Questions:
1 > In the hemothorax article, reproduce the passage between "Hemothorax is a" and "needs prompt treatment.", inclusive, without changing any words.
2 > From the hemothorax article, list every symptom that appears in its bulleted list.

Selected excerpt:
= Beginning of Section =
Hemothorax is a condition characterized by the collection of blood in the chest or pleural cavity, a fluid-filled space between the chest wall and the lungs.
Under normal circumstances, the pleural cavity is filled with some fluid. However, when this space is injured it can collect air or blood, compromising respiratory function in the injured person. A person who has suffered chest trauma in a car accident can develop this condition. It is a serious internal injury that needs prompt treatment.
Causes of hemothorax
Hemothorax is caused by penetration or blunt chest trauma, after a car crash or another type of accident. The condition is normally a result of another injury. Some of the common injuries that can result in hemothorax include damage to parts of lungs, venous injuries, and rib fracture.
Common symptoms of hemothorax
The most common and dangerous symptom of hemothorax is compromised breathing, which generally happens because the lungs are unable to contract and expand to breathe. If a car accident victim is experiencing shortness of breath and rapid and shallow breathing, he/she should seek prompt medical attention. Some of the other symptoms of hemothorax include:
- Chest pain
- Low blood pressure
- Rapid heart rate
- Cool, pale and clammy skin
Diagnosis of Hemothorax
A doctor will conduct a physical examination to observe any decreased breath on the injured side of the lungs. The doctor may also order tests such as chest X-rays, pleural fluid analysis, CT scans and others for diagnosing hemothorax.
= End of Section =
Data listing:
= Beginning of Section =
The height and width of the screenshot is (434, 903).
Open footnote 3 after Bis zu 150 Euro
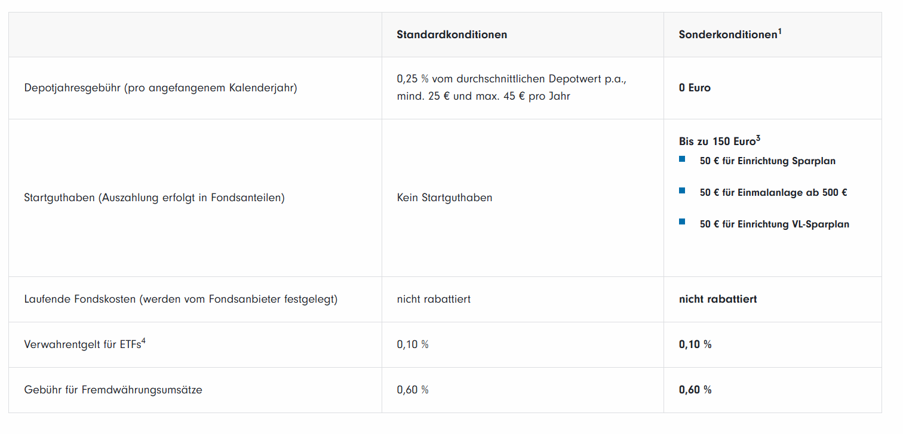(x=758, y=138)
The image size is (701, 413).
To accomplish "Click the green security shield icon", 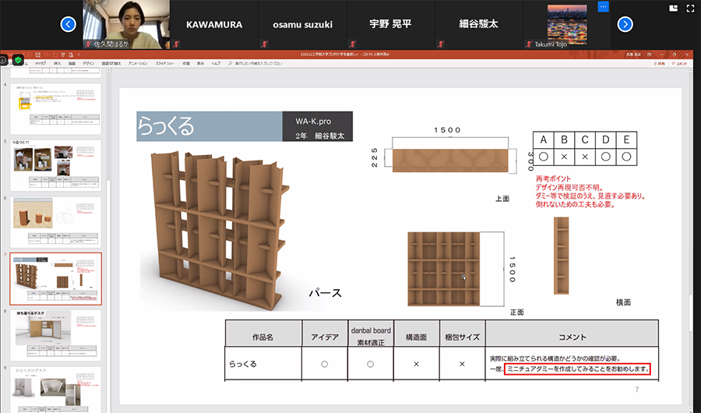I will [x=17, y=59].
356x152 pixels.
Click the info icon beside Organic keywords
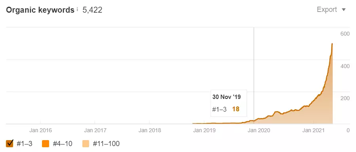(x=77, y=9)
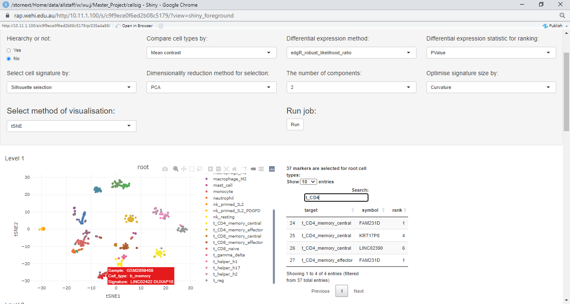Enable Box Select on the tSNE plot
570x304 pixels.
(x=192, y=169)

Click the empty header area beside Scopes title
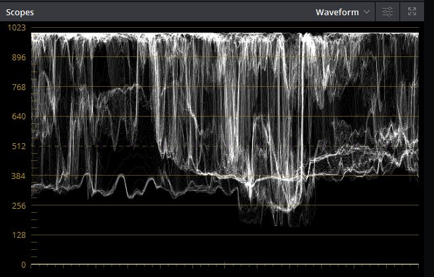coord(166,12)
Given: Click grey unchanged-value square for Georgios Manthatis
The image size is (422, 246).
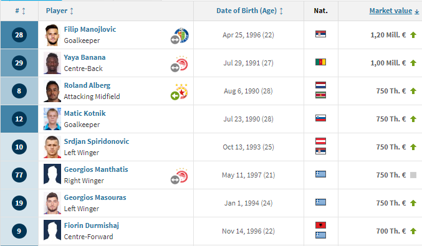Looking at the screenshot, I should 413,175.
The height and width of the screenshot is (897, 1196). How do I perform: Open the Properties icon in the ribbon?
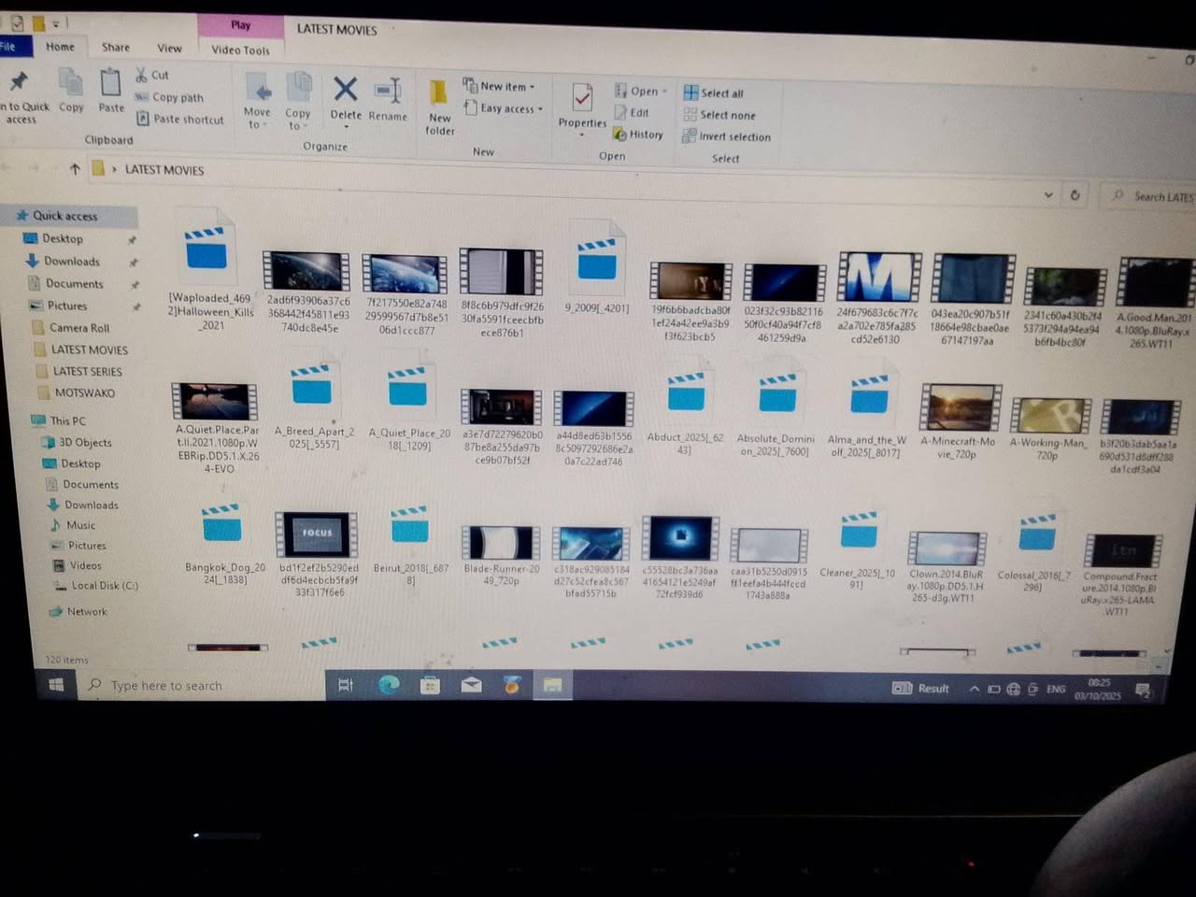pyautogui.click(x=582, y=99)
= End of Section =
Numbered responses:
1 >
Hemothorax is a condition characterized by the collection of blood in the chest or pleural cavity, a fluid-filled space between the chest wall and the lungs.
Under normal circumstances, the pleural cavity is filled with some fluid. However, when this space is injured it can collect air or blood, compromising respiratory function in the injured person. A person who has suffered chest trauma in a car accident can develop this condition. It is a serious internal injury that needs prompt treatment.

2 >
- Chest pain
- Low blood pressure
- Rapid heart rate
- Cool, pale and clammy skin